What is asked -> Duplicate the records from the line with "This screenshot has height=611, width=1163." up to and including the line with "(x=558, y=14)".

Task material ->
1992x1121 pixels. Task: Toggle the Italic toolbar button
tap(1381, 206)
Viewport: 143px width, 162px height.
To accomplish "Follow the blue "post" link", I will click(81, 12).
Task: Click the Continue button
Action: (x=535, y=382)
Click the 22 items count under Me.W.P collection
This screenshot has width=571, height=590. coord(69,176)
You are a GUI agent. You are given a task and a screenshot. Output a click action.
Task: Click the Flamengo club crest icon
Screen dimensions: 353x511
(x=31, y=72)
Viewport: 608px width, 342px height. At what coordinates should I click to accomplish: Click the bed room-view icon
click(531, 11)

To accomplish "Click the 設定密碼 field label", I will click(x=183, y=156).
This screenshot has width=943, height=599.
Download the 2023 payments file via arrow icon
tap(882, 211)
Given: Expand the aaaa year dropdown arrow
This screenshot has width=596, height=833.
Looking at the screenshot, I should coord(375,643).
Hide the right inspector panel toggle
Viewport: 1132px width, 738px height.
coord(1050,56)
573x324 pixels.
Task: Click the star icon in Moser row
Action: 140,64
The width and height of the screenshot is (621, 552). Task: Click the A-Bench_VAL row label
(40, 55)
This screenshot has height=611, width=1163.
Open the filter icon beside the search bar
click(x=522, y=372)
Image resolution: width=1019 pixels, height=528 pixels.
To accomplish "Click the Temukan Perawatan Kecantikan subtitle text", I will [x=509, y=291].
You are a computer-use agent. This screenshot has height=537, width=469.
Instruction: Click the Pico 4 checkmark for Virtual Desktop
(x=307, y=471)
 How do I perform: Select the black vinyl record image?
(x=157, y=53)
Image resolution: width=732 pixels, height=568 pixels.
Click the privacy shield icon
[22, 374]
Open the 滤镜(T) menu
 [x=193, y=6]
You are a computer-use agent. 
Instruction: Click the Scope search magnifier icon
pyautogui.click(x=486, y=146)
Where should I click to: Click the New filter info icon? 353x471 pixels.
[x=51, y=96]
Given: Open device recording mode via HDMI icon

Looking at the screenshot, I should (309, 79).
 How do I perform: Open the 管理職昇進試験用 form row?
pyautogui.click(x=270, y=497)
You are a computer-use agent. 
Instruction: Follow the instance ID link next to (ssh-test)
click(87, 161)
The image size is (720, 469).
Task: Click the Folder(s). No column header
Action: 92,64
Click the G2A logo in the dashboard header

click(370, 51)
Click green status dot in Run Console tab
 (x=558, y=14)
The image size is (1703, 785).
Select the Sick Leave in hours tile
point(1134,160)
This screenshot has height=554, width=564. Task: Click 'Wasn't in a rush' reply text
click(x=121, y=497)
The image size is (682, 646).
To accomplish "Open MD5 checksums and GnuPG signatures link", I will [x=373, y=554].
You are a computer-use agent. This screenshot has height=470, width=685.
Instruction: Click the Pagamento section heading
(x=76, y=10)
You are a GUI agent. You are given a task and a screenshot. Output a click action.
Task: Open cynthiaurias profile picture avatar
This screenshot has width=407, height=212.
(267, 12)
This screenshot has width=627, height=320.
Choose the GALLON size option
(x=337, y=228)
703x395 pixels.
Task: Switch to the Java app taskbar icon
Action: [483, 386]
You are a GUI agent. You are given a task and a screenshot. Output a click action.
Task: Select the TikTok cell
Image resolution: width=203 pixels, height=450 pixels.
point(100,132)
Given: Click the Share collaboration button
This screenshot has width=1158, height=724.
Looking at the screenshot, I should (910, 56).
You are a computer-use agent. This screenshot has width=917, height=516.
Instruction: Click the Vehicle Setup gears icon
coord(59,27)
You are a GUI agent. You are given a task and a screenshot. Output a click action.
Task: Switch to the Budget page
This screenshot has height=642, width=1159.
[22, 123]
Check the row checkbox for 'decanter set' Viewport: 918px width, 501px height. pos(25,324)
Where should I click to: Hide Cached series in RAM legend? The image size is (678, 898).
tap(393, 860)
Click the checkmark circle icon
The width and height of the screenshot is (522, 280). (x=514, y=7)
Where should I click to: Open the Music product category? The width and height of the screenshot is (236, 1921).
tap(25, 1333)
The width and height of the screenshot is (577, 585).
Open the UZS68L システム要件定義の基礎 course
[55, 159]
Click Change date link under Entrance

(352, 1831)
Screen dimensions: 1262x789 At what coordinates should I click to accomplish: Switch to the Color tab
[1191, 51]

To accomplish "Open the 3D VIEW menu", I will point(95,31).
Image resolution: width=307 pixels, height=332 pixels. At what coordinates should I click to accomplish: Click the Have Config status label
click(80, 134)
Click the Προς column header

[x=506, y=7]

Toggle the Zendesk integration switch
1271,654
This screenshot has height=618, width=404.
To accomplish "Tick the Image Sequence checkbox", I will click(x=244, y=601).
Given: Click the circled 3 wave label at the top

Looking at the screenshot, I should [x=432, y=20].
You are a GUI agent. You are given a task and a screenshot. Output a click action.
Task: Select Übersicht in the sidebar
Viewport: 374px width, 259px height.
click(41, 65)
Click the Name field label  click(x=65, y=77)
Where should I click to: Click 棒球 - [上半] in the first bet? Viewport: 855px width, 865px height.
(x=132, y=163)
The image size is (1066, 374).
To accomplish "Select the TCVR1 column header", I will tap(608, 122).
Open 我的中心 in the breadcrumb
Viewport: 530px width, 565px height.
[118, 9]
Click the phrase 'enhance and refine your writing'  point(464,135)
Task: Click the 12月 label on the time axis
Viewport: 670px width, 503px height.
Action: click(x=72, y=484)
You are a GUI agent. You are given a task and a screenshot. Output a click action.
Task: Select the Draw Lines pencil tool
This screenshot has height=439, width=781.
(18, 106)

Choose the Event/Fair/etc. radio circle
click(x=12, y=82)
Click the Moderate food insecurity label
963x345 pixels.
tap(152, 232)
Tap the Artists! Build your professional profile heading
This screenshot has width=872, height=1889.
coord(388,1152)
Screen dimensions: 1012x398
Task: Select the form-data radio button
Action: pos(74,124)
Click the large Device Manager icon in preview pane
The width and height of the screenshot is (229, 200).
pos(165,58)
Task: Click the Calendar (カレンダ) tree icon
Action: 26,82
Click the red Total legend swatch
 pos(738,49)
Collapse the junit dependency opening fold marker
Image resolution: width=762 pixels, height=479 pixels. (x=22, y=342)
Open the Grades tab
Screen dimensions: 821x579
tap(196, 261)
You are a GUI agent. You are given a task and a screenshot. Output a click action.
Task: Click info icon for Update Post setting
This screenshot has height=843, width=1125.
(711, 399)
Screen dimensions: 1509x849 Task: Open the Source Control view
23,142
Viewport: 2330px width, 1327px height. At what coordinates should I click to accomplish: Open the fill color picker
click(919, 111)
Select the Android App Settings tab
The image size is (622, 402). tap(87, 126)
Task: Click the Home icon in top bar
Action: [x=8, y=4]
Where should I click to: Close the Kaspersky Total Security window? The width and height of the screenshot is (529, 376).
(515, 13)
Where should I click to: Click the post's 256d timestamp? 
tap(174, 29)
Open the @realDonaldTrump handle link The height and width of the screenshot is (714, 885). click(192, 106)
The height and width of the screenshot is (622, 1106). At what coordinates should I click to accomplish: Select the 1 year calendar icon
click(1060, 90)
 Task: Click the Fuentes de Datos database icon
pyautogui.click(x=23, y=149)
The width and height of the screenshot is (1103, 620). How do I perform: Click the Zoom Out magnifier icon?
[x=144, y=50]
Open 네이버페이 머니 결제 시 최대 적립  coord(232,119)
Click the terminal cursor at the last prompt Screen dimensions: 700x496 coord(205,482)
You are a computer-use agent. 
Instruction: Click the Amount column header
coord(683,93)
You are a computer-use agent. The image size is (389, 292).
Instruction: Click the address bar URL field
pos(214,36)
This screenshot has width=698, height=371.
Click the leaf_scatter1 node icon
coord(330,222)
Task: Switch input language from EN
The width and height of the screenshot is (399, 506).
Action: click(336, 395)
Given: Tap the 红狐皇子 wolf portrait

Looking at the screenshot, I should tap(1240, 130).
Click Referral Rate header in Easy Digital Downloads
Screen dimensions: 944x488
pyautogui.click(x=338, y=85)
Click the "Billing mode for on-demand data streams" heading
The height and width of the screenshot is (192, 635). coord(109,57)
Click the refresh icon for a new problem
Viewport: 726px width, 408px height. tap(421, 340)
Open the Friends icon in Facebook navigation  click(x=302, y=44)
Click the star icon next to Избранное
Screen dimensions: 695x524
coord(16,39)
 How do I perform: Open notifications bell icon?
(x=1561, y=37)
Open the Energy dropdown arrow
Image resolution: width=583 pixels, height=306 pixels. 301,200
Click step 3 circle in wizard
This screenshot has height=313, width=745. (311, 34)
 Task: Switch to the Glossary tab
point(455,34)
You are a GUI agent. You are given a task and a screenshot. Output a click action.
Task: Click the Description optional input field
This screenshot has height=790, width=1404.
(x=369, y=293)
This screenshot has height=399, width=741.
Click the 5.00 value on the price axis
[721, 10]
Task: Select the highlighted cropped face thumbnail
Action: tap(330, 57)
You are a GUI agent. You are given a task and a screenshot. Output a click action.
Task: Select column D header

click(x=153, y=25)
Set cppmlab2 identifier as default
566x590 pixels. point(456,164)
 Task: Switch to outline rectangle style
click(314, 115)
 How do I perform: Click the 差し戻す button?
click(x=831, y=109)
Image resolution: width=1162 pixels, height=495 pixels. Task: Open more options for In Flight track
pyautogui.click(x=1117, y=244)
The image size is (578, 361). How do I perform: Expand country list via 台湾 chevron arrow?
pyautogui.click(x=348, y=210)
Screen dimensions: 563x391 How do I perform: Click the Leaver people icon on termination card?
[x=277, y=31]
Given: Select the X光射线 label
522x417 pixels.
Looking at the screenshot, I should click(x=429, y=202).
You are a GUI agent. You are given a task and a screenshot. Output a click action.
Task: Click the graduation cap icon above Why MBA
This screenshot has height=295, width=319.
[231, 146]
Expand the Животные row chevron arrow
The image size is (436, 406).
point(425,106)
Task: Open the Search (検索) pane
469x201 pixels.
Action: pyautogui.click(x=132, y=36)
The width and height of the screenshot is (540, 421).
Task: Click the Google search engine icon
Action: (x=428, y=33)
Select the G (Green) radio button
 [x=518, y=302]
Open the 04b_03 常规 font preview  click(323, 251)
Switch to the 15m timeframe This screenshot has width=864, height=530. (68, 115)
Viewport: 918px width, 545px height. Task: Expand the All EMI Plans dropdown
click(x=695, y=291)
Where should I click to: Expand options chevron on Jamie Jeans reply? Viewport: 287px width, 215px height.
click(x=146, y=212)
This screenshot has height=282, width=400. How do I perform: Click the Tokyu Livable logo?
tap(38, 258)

Finished exercise ->
This screenshot has height=611, width=1163.
Open the filter icon beside the search bar
click(x=522, y=372)
Image resolution: width=1019 pixels, height=528 pixels.
To accomplish "Click the Temukan Perawatan Kecantikan subtitle text", I will [x=509, y=291].
You are a computer-use agent. This screenshot has height=537, width=469.
Instruction: Click the Pico 4 checkmark for Virtual Desktop
(x=307, y=471)
 How do I perform: Select the black vinyl record image?
(x=157, y=53)
Image resolution: width=732 pixels, height=568 pixels.
Click the privacy shield icon
[22, 374]
Open the 滤镜(T) menu
 [x=193, y=6]
You are a computer-use agent. 
Instruction: Click the Scope search magnifier icon
pyautogui.click(x=486, y=146)
Where should I click to: Click the New filter info icon? 353x471 pixels.
[x=51, y=96]
Given: Open device recording mode via HDMI icon

Looking at the screenshot, I should (309, 79).
 How do I perform: Open the 管理職昇進試験用 form row?
pyautogui.click(x=270, y=497)
You are a computer-use agent. 
Instruction: Follow the instance ID link next to (ssh-test)
click(87, 161)
The image size is (720, 469).
Task: Click the Folder(s). No column header
Action: 92,64
Click the G2A logo in the dashboard header

click(370, 51)
Click green status dot in Run Console tab
 (x=558, y=14)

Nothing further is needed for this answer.